A WORLD TO DISCOVER > MONFERRATO > Music and Poetry

The Band

12/05/2007
Folk group Ariondassa

Having helped bring them to Milwaukee in 2005 and working with them again when they returned in 2006, I got to see the Piemontese folk group Ariondassa a lot at
Festa Italiana.


On a recent visit to Piemonte, I spent some time with Ariondassa again and was able to see the entire group perform in Castell’Alfero and half of its members play again in Alessandria for an enthusiastic group of Piemontesi from around the world.

Although I didn't appreciate traditional music much when I was younger, I've changed even though the music hasn't. And, to me, the continuity of the music is the point. When I see young music fans shaking their heads (and I have seen it) at groups whose music often dates back more than a century, I wonder if they take a moment to consider what it is they're hearing.

The music that groups like Ariondassa, Tre Martelli, La Ciapa Rusa and others in Piemonte -- and thousands more from regions all over the world -- represents centuries of threatened -- but enduring -- cultures. Some of it may sound dated to our modern ears, but it's still here, surviving around the world.

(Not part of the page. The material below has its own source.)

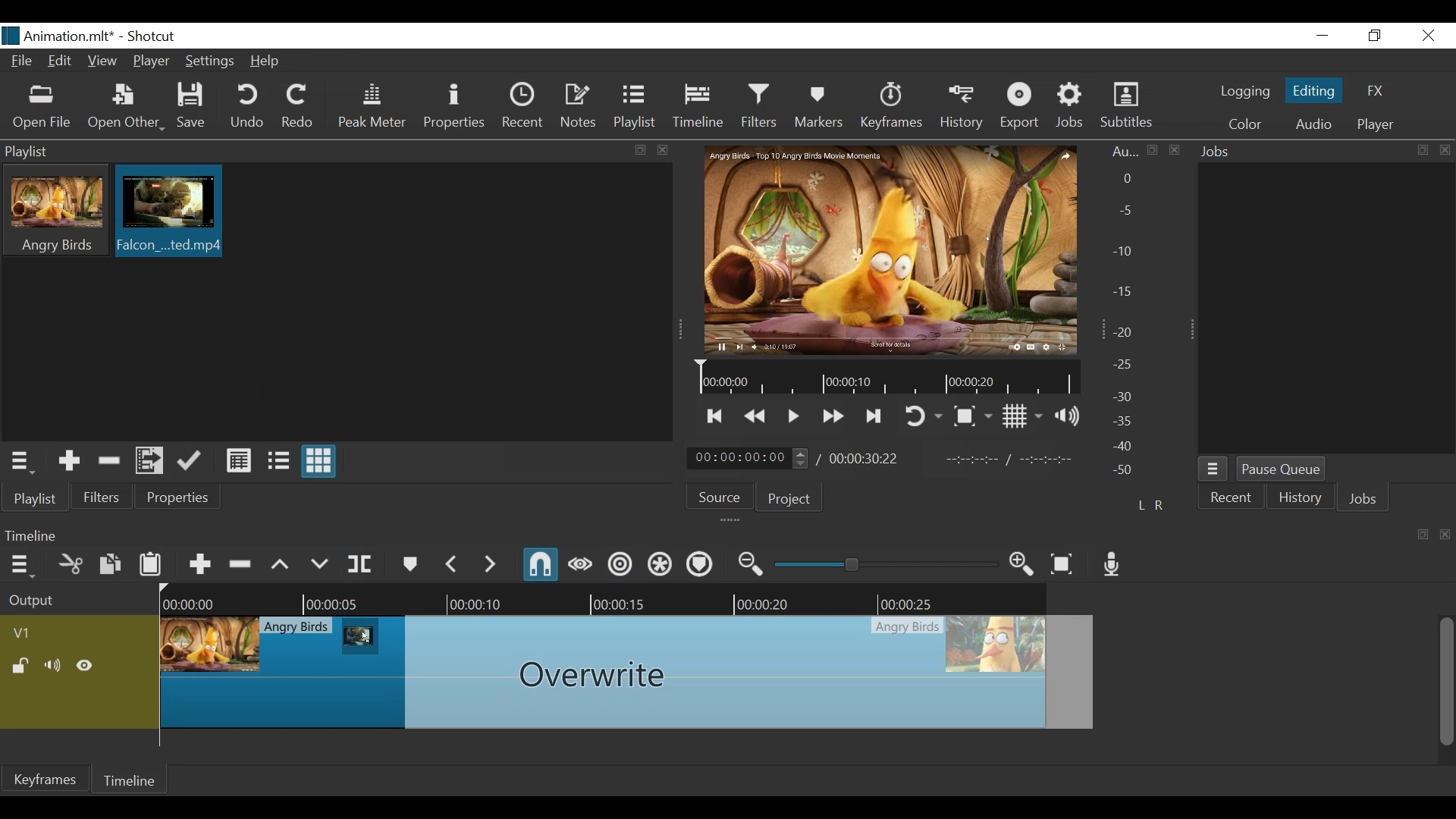 This screenshot has height=819, width=1456. What do you see at coordinates (579, 106) in the screenshot?
I see `Notes` at bounding box center [579, 106].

If our great-grandchildren are fortunate, that music will still be around for them, too.

Sure, the Beatles' music has endured 40 years, and although I think it will endure for another 100, who can say for sure? On the other hand, the traditional music that before the advent of tape was handed down from one musician to the next, has lived on because it exists for a different reason than today’s music.

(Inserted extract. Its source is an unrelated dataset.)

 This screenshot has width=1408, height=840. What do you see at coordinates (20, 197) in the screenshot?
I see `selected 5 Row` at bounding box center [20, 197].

The composers of festival dance tunes worked to bring joy to themselves and to the people they lived among; people whose lives were often difficult and painful and short and for whom a small town festa was the highlight of the year. If the musicians could make a little money for that work, great. But their music wasn't created strictly with commerce in mind.

The dynamic duo of Chacho Marchelli and Lorenzo Boioli, along with the understated power of Emanuela Bellis and Andrea Peasso, bolstered by the passionate musical couple Sonia Cestonaro and Rinaldo Doro are the perfect team to help bring Piemontesi music into the 21 century.